◆ Passage shown:
++++++++++++++++++++

Judge blocks Trump demand for data on California college applicants
A federal judge has blocked the Trump administration from forcing universities to submit seven years of extensive data for applicants and admitted students — including grade-point averages and test scores — to prove they don’t illegally consider race in admissions.
Judge F. Dennis Saylor IV of the U.S. District Court of Massachusetts issued his order Friday night in response to a lawsuit brought by California and 16 other Democratic-led states.
The judge’s preliminary injunction applies only to public colleges and universities in the states that sued while the case proceeds through litigation.
For now, the ruling grants a reprieve to the University of California and California State University systems, which said in court filings that the data request was onerous, rushed, risked student privacy and required administrators to track down hard-to-find information for hundreds of thousands of students that individual campuses log differently. In addition to race and GPA information, the Trump administration has asked for standardized test scores, grant aid amounts and family income.

++++++++++++++++++++

◆ Data shown:
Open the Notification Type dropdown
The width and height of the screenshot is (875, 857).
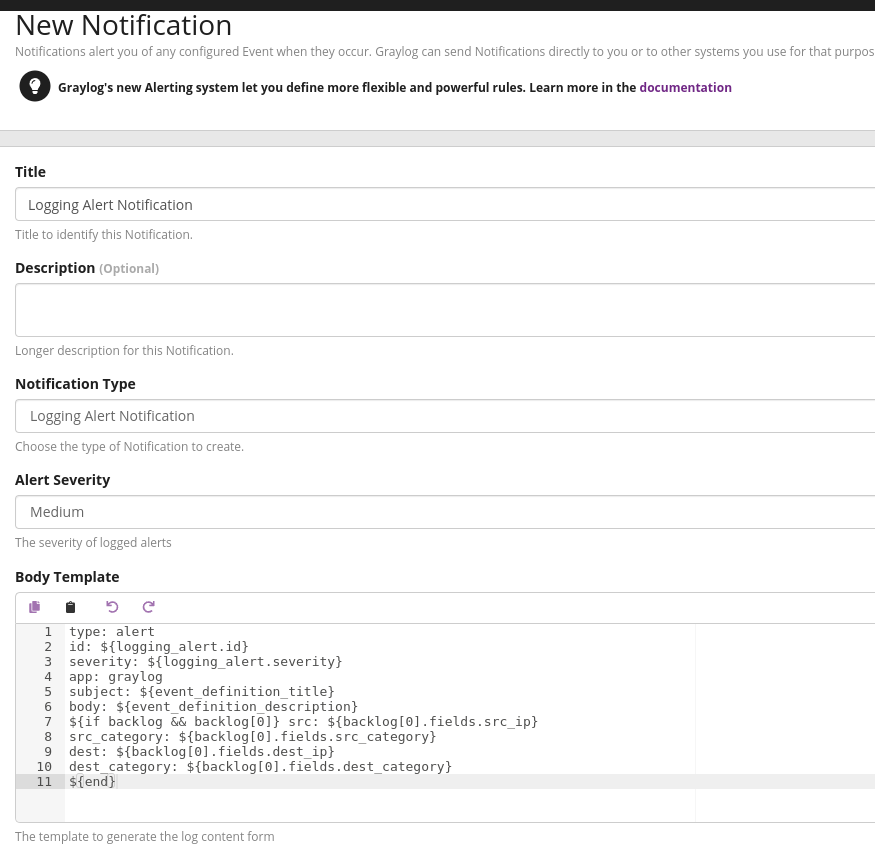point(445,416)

++++++++++++++++++++

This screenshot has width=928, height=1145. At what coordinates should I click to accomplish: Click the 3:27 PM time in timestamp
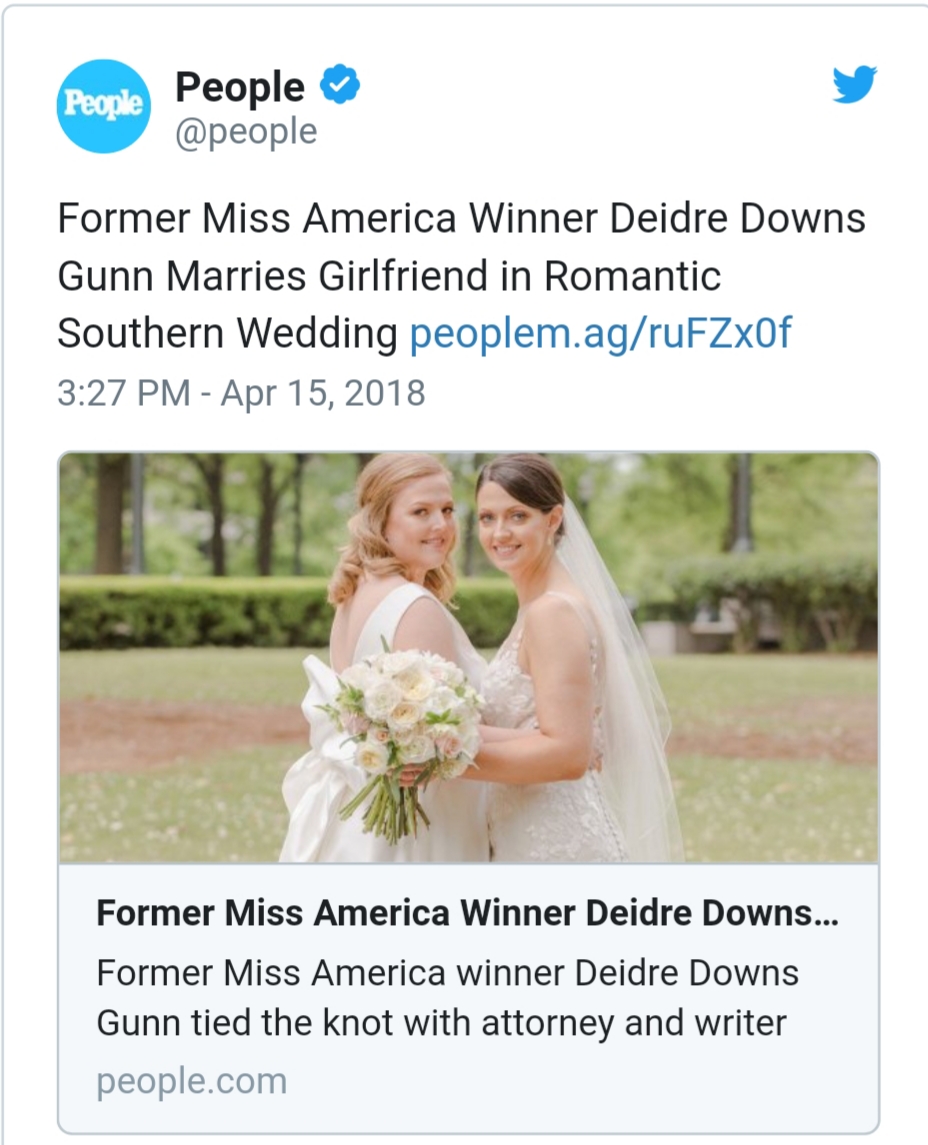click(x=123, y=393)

++++++++++++++++++++

◆ Task goal:
Reproduce, without changes, the part of the article on the court ruling starting at "Judge F. Dennis" and ending at "proceeds through litigation.".

◆ Answer space:
Judge F. Dennis Saylor IV of the U.S. District Court of Massachusetts issued his order Friday night in response to a lawsuit brought by California and 16 other Democratic-led states.
The judge’s preliminary injunction applies only to public colleges and universities in the states that sued while the case proceeds through litigation.